Como el partido del jefe de Gobierno no alcanza la mayoría absoluta en la Legislatura, se vio forzado a negociar. El pasado viernes los bloques llegaron finalmente a un acuerdo donde las principales consecuencias fueron la modificación en el financiamiento y la aceptación por parte del macrismo de conservar las trazas previstas por las ley 670, promulgada durante el gobierno de Ibarra tras estudios de factibilidad llevados adelante por Subterráneos de Buenos Aires y defendida ahora mucho más de lo que el gobierno porteño esperaba. Hoy martes se formalizará la iniciativa consensuada, que podría ser votada este jueves.

Sin embargo, lo informado ayer por este medio no constituye el total de los cambios que sufrió el proyecto de ley. Se dijo que el macrismo quería modificar la regulación de la posterior operación de las líneas a construir, lo que implica quién y cómo estará facultado para hacerlo. La principal modificación que se buscaba era introducir un mecanismo de subsidio, algo no contemplado por la ley vigente, que lo niega taxativamente. Mientras que la redacción original del proyecto compensaba la operación en general, la propuesta de la oposición llevó a que se pueda subsidiar ahora únicamente la tarifa y con acuerdo de la Legislatura. Esto evitaría en principio manejos arbitrarios como los que se le imputan al secretario de Transporte de la Nación, Ricardo Jaime.

De todos modos, el cambio más destacado y que puede tener consecuencias futuras es uno que hasta el momento había pasado desaparecibido. Según consignó el legislador Martín Hourest, del bloque Igualdad Social, el macrismo aceptó que a la forma de operación prevista por la ley actual para las líneas a construir se añadiera la administración directa. Hasta ahora, la única alternativa contemplada por ley para las nuevas líneas era la entrega en concesión a un operador privado. Con la modificación, se establece abiertamente la posibilidad de que sea el Estado quien asuma directamente la responsabilidad del servicio.

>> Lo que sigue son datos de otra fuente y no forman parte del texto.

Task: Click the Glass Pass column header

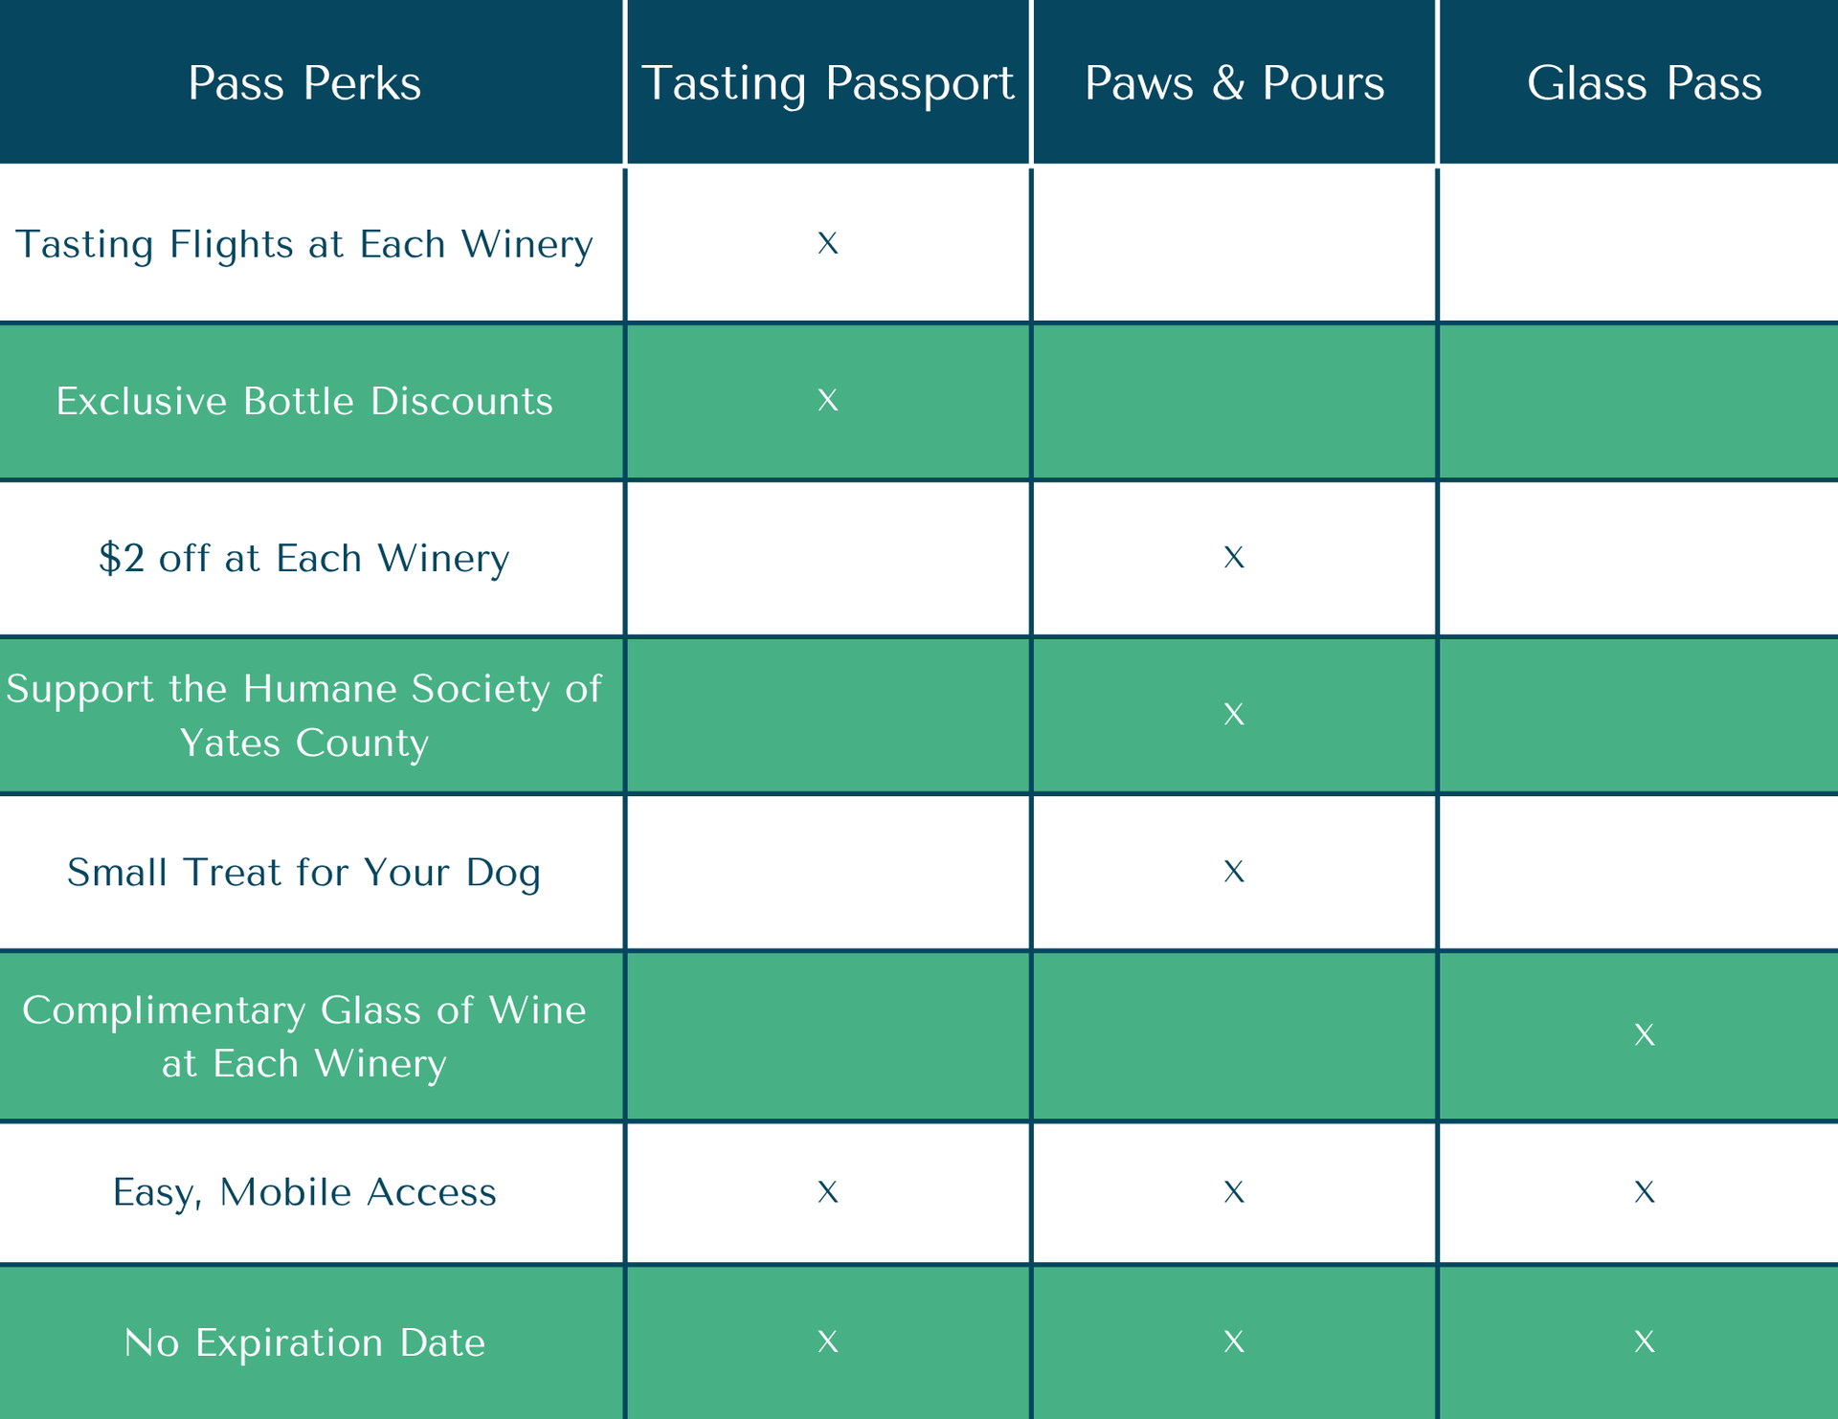Action: [1644, 83]
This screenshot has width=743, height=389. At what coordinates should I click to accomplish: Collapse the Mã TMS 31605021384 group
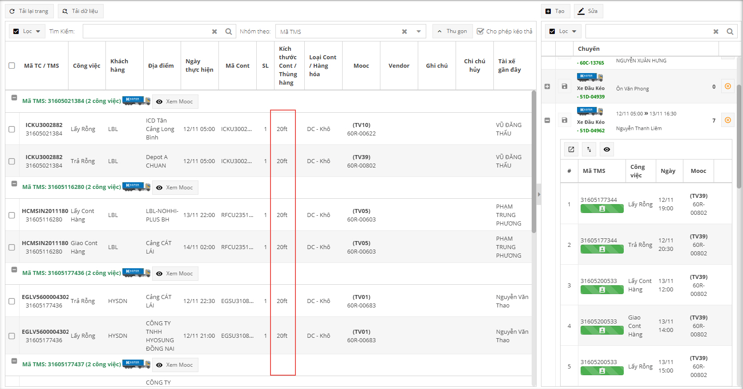[14, 98]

En otras palabras, por primera vez desde la entrega en concesión de la red de subterráneos en 1994 se abre la puerta a que Subterráneos de Buenos Aires Sociedad del Estado (SBASE) reasuma su función de operadora natural. Aunque por el momento la alternativa se plantea sólo para las nuevas líneas, es un cambio fundamental que deja atrás el enfoque necesariamente privatista. Al igual que con la nueva ley de reorganización ferroviaria, no se cierra la posibilidad de concesionar pero queda en manos del gobierno la decisión última. Ahora, al menos, queda explícita y renovada la posibilidad de un servicio público de subterráneos estatal.